PASSAGE TO READ
The DDO owes its existence almost entirely to the efforts of one man, Clarence Chant. Chant had not shown an early interest in astronomy, but while attending University College, University of Toronto he became interested in math and physics, eventually joining the University as a lecturer in physics in 1892. Over the next several years he worked as a school teacher and civil servant. During a later leave of absence he earned his PhD from Harvard University and did postdoctoral work in Germany.
Chant joined the Astronomical and Physical Society of Toronto in December 1892; it was eventually renamed the Royal Astronomical Society of Canada in 1902. Chant became president of the Society, serving between 1904 and 1907. Throughout the 1890s, Chant was concerned about how little the University did for astronomy, and in 1904 he proposed adding several undergraduate courses for fourth-year students, and six such courses were added to the 1905 calendar.
With courses now officially on the books, Chant started looking for a real telescope. Previously the University had hosted the Toronto Magnetic and Meteorological Observatory, which had been run by the Meteorological Office of the Ministry of Marine and Fisheries. The Observatory had contained the high-quality Cooke Refractor, but the Observatory was now surrounded by new University buildings, rendering it useless for astronomy. The Meteorological Office had already decided to abandon the site and turn the building over to the University, but they were taking the telescope with them to their new location on Bloor Street. Even if the University had been able to secure time on the instrument, which was highly likely, it was at this time quite a small instrument in comparison to those being built around the world.
The same problem of encroachment that had led to the Observatory falling into disuse led Chant to conclude that there was no suitable location on the University grounds for a new observatory, and he started looking for off-campus sites. While looking, he started getting quotes for a new instrument from Warner & Swasey in Cleveland, Ohio, who had provided the mount for the recently opened Dominion Observatory in Ottawa. In 1910 Chant finally found the perfect location, a ten-acre plot of land located near what is today Bathurst Street and St. Clair Avenue. The land had originally been set aside by the city for the Isolation Hospital, but this was never constructed and it now lay empty. Chant convinced the City to become involved in the Royal Astronomical Observatory, but the start of World War I put the project on hold, and in 1919 it was cancelled outright.
Chant then turned to the local business community in hopes of finding funding. Similar collaborations had been very successful in the United States, but Chant found an entirely different reception in Canada and nothing seemed forthcoming. His fortunes changed in 1921 when Chant delivered a public lecture on Comet 7P/Pons-Winnecke, which had recently been visible in Canada. One of the attendees was local businessman David Dunlap, who was bitten by the astronomy bug as a result of the lecture, and expressed an interest in Chant's efforts to build a large observatory. Before making any firm financial commitment, however, Dunlap died in October 1924 at age sixty-one. Chant approached his widow, Jessie Dunlap, in late 1926 with the idea of erecting an observatory as a monument to her husband. Mrs. Dunlap promised to "keep it in [her] heart for consideration, for it appeals to me tremendously."

WHAT YOU NEED TO DO
Copy the observatory history again from the words "The same problem" through "was cancelled outright.", switching "Isolation Hospital" to "Fever Hospital".

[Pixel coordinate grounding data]
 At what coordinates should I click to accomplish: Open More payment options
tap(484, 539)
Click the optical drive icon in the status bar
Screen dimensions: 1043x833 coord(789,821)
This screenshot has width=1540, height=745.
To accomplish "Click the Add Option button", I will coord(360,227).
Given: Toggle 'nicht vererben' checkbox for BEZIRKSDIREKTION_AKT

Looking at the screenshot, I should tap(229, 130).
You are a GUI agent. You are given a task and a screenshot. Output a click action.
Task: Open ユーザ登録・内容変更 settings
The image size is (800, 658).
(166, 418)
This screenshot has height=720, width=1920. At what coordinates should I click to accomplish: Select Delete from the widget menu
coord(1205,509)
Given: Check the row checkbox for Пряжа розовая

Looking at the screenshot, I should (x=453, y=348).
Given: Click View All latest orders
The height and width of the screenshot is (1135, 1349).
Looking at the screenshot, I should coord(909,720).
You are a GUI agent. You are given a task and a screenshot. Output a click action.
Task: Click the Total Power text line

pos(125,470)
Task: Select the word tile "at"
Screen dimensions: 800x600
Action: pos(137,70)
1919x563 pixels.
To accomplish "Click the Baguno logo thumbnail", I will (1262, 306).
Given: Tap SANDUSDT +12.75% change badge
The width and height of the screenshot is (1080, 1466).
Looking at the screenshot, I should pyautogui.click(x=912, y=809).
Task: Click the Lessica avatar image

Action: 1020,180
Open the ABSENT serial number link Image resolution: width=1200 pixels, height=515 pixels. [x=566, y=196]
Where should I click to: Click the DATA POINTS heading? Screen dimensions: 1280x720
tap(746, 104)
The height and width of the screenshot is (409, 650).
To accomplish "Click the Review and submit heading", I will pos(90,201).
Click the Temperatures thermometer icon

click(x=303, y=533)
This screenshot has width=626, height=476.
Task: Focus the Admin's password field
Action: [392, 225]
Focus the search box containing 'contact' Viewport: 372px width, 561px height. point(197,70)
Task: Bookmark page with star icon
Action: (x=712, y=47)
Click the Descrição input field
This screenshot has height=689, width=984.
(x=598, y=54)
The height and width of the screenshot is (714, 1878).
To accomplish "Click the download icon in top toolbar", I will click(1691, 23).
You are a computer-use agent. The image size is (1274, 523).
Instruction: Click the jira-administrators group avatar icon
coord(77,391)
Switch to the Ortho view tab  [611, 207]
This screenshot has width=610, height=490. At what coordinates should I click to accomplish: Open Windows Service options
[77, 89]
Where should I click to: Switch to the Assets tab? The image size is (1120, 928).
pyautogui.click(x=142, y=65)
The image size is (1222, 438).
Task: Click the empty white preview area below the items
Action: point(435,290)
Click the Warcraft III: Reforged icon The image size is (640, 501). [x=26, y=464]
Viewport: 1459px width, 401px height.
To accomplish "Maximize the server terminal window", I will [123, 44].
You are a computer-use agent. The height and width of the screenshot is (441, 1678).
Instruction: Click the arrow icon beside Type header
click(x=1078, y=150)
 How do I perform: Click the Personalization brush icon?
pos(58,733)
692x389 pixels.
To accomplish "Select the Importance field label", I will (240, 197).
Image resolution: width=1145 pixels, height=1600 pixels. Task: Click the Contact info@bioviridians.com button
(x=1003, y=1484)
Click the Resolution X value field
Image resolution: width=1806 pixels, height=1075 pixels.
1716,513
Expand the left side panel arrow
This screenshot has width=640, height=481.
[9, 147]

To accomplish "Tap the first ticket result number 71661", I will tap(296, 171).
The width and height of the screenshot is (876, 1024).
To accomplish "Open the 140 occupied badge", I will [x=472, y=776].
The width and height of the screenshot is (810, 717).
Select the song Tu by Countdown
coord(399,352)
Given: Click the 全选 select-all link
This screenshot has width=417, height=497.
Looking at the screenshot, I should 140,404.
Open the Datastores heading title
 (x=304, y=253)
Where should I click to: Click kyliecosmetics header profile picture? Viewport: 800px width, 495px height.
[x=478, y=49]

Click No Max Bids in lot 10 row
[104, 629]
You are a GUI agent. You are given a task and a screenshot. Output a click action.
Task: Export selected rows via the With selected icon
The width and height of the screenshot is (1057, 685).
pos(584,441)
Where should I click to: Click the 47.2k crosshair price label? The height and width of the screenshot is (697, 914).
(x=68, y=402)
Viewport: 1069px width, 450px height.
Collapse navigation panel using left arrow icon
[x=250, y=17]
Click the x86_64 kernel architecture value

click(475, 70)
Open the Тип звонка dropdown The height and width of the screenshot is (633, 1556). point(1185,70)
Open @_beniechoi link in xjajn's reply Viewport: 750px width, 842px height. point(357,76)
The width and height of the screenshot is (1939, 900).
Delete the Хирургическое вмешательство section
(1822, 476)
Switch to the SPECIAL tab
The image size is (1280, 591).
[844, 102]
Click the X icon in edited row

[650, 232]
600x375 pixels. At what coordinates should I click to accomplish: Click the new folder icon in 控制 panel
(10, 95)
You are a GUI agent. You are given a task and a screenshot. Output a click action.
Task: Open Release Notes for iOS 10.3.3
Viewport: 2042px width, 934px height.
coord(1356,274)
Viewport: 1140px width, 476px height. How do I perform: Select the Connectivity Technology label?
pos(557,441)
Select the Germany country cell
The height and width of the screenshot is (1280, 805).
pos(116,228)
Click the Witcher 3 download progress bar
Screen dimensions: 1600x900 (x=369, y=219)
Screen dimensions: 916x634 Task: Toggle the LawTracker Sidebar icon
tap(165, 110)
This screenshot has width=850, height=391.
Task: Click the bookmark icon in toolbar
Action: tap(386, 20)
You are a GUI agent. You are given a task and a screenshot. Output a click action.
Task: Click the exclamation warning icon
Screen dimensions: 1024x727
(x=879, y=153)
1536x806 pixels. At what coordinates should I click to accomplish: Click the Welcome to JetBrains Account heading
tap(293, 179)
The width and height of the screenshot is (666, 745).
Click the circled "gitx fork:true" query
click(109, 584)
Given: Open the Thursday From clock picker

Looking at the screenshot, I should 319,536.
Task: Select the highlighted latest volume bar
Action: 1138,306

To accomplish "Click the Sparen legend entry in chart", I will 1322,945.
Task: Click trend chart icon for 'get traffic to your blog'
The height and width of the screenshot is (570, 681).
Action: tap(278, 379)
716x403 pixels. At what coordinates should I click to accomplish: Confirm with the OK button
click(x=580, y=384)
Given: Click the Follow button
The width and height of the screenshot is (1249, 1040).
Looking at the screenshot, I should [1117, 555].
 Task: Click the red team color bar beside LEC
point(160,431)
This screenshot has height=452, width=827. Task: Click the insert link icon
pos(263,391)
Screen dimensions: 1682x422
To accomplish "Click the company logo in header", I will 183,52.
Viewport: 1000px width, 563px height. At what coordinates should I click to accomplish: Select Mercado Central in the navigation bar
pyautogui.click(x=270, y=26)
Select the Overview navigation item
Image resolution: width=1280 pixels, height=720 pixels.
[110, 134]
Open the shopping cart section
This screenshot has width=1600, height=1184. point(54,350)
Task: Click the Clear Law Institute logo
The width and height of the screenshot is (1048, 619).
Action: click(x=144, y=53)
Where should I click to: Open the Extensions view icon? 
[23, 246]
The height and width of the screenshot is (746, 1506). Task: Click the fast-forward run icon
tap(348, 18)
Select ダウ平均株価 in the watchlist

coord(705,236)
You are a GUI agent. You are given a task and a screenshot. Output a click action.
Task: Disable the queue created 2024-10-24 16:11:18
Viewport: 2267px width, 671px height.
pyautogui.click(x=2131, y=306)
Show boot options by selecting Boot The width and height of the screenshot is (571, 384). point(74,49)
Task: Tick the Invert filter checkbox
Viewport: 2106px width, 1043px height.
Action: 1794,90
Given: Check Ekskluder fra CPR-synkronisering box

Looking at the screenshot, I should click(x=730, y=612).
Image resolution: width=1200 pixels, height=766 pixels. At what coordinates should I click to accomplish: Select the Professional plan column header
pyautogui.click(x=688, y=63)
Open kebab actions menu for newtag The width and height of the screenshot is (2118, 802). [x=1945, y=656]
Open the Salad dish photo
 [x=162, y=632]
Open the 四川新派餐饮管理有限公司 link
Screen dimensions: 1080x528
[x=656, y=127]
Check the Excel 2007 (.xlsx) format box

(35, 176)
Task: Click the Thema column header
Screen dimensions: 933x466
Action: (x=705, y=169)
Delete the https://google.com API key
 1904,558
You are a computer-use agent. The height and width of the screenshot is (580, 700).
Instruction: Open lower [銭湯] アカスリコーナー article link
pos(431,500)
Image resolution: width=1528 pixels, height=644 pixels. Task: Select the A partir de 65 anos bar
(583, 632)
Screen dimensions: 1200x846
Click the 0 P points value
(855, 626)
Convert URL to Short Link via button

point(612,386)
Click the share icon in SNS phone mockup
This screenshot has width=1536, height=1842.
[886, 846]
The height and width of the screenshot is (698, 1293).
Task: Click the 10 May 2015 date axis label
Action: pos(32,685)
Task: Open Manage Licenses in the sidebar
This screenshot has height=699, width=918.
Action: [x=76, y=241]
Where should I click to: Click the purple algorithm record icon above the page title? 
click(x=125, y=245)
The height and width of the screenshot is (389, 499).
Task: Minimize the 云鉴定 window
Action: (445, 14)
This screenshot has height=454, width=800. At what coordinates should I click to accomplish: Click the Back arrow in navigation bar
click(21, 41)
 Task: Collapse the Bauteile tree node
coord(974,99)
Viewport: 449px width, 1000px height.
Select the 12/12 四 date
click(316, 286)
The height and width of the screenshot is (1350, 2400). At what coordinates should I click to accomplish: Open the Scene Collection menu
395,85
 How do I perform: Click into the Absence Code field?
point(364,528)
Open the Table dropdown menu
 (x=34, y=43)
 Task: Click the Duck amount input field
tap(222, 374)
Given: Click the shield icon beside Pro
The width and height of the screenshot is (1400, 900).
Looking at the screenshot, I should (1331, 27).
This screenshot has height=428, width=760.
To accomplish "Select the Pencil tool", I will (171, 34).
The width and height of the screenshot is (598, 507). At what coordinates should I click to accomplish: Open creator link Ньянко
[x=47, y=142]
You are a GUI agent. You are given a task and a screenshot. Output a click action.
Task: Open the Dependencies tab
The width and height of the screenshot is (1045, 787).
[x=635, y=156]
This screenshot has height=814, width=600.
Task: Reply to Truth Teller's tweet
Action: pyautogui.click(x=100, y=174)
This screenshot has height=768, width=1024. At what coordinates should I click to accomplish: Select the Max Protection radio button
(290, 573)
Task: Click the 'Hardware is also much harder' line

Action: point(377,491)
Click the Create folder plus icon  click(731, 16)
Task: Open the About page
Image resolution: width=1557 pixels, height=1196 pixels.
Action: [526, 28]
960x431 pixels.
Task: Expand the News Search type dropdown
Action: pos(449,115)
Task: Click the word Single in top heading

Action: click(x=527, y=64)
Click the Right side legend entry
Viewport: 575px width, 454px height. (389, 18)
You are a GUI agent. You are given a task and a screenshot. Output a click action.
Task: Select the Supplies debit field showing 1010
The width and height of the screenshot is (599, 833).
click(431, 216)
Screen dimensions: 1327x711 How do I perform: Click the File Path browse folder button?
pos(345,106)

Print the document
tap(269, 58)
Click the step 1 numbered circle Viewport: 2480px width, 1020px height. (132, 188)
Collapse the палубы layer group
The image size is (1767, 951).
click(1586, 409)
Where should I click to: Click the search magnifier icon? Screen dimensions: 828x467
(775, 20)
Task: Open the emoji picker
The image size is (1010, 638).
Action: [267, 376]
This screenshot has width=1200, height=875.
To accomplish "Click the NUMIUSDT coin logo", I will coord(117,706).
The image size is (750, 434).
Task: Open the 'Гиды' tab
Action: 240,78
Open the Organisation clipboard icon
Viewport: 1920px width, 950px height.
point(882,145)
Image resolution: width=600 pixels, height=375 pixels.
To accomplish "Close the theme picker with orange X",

ANSWER SECTION
The same problem of encroachment that had led to the Observatory falling into disuse led Chant to conclude that there was no suitable location on the University grounds for a new observatory, and he started looking for off-campus sites. While looking, he started getting quotes for a new instrument from Warner & Swasey in Cleveland, Ohio, who had provided the mount for the recently opened Dominion Observatory in Ottawa. In 1910 Chant finally found the perfect location, a ten-acre plot of land located near what is today Bathurst Street and St. Clair Avenue. The land had originally been set aside by the city for the Fever Hospital, but this was never constructed and it now lay empty. Chant convinced the City to become involved in the Royal Astronomical Observatory, but the start of World War I put the project on hold, and in 1919 it was cancelled outright.